Commenting on a year of online education, Sherry Turkle recently appeared on one of the radio talk-shows I’ve been able to closely follow during Corona’s solitude. She reflects: “To make my students feel that I’m…making eye-contact, I have to look at the little green light at the top of the computer, which means I’m not looking at anything at all. So, in order to give the illusion of connection, I have to basically look at nothing…and that doesn’t give me a feeling of empathy, I’m performing. That’s a very empathy draining thing to be doing.”
It is draining. I continually try a range of tactics to get students to share in creating an engaging and worthwhile classroom, and periodically receive positive feedback from both colleagues and students. I urge them to see the power in more fully cultivating the human connection, in spite of this virtual reality. I also remind students that I don’t do lectures, but facilitate classroom discussions around appropriate, well-curated materials. Every so often, there are students who are easily attuned to this new working rhythm. Most struggle.

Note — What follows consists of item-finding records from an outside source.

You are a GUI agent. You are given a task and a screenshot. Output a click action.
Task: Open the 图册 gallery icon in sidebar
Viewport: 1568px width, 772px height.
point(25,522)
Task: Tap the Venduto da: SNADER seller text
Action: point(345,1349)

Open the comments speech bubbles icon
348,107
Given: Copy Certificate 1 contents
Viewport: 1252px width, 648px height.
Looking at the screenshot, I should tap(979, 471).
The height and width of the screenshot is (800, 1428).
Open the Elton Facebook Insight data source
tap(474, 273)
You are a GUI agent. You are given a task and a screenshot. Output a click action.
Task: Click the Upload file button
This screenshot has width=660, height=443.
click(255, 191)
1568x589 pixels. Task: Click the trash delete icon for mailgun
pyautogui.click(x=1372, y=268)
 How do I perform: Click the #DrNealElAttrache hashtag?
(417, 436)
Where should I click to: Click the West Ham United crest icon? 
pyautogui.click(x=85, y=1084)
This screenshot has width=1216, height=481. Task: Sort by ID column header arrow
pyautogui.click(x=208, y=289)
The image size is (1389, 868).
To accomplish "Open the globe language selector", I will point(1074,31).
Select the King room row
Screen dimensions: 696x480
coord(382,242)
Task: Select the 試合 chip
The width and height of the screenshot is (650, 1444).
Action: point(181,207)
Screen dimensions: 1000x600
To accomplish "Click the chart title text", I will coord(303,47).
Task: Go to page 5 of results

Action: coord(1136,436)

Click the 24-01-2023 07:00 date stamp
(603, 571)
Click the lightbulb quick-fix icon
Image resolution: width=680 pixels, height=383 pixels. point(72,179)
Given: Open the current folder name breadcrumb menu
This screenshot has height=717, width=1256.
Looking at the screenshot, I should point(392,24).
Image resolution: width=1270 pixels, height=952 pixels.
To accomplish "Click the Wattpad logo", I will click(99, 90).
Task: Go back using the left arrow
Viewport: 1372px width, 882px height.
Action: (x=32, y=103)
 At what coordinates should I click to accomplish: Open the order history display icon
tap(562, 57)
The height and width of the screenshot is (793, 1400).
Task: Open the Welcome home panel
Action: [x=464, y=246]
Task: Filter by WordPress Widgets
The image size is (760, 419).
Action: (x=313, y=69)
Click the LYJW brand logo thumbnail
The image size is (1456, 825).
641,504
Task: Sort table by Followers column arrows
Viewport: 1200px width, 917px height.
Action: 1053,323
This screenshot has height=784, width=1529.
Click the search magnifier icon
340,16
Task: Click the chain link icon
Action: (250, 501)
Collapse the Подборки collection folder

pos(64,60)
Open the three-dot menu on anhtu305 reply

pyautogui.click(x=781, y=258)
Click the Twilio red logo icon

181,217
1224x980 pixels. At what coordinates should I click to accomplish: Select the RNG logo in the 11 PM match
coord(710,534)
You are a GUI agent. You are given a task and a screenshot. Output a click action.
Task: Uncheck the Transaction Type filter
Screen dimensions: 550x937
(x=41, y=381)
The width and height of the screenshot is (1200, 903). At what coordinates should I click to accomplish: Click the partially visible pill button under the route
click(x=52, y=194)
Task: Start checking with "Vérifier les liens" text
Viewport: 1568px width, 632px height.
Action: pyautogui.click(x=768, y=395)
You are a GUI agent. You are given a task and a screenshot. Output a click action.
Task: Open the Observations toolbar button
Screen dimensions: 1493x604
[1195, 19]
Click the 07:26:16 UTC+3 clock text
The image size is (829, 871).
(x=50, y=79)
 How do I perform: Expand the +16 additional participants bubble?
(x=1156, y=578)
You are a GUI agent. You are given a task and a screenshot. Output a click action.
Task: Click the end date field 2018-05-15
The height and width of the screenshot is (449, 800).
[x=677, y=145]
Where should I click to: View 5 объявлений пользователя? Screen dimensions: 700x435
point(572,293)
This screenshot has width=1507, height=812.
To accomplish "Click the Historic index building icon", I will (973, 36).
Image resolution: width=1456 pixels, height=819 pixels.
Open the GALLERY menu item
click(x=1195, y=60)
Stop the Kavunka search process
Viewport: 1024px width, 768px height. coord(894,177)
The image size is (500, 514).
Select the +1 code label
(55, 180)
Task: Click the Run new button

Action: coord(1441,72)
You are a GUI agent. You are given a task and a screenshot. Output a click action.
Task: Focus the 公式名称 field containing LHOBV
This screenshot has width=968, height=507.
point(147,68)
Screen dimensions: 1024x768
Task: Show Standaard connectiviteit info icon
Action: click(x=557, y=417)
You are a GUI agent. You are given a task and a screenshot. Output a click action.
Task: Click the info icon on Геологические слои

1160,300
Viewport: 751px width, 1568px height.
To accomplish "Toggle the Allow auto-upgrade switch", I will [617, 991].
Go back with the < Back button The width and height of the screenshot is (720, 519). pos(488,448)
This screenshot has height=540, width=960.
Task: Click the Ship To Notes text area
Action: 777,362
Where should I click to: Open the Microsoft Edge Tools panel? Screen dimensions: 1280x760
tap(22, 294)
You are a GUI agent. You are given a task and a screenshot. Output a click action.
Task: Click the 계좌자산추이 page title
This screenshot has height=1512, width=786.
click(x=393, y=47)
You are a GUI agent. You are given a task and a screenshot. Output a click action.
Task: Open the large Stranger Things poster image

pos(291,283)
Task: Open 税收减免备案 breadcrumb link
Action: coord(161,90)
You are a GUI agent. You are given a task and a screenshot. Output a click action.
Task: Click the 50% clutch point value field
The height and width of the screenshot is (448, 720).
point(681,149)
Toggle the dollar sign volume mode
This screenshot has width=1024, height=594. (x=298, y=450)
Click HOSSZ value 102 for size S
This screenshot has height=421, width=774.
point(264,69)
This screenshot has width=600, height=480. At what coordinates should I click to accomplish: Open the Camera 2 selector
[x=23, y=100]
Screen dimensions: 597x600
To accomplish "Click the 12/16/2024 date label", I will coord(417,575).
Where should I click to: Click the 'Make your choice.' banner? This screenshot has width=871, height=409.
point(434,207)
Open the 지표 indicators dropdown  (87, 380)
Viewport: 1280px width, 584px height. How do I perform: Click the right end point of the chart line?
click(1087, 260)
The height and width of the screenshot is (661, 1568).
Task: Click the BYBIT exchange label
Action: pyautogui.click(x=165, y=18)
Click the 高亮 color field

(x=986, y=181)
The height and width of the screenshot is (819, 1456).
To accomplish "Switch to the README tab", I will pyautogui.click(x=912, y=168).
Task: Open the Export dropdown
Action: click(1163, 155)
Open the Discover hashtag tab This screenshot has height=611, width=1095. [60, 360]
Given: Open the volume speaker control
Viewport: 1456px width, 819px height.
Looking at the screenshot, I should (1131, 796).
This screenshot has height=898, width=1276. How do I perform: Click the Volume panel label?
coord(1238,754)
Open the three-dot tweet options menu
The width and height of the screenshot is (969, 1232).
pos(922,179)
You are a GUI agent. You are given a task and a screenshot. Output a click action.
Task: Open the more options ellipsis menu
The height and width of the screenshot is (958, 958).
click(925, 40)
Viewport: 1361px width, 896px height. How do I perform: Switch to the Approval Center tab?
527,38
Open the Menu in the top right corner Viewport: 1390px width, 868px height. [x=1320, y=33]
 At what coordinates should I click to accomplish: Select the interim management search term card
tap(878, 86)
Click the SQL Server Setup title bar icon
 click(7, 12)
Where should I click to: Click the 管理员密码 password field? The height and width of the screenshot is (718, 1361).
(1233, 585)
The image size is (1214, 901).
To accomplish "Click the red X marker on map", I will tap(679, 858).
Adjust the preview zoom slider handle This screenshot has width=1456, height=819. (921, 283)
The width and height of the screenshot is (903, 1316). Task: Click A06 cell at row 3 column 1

Reality. Virtuality. Fictionality.
Notably, our students here in Vietnam more easily cooperate with using their cameras and, perhaps subsequently, more actively engaging. My husband – who is teaching Vietnamese students online at this very moment – has suggested that this comes from the local cultural significance, and subsequent authority teachers hold here as compared to the west. He also believes that students here are more willing to be vulnerable. Turkle also affirms that: “We become accustomed to enjoying that lack of vulnerability by doing so much of our personal business and our business business hidden behind a screen.” The grey-silhouette is a like a superhero’s mask that displays invulnerability within that virtual world.
“You have reasons to not like Zoom,” Turkle continues, “… the better you are at Zoom, the less of a real connection you’re making.” In the face of much resistance, I try my best to hold steady to the idea that learning is social. While it remains true that facts can be studied, remembered and regurgitated on command – even met with great accolade – true understanding relies on the ability to think critically. “Thinking critically is at the heart of anybody transforming their life,” hooks says emphatically. Critical thinking relies on empathy. Empathy relies on human connection. In order to take best advantage of the virtual classroom, we must be about the business of creating the conditions and expectations for real human connectedness.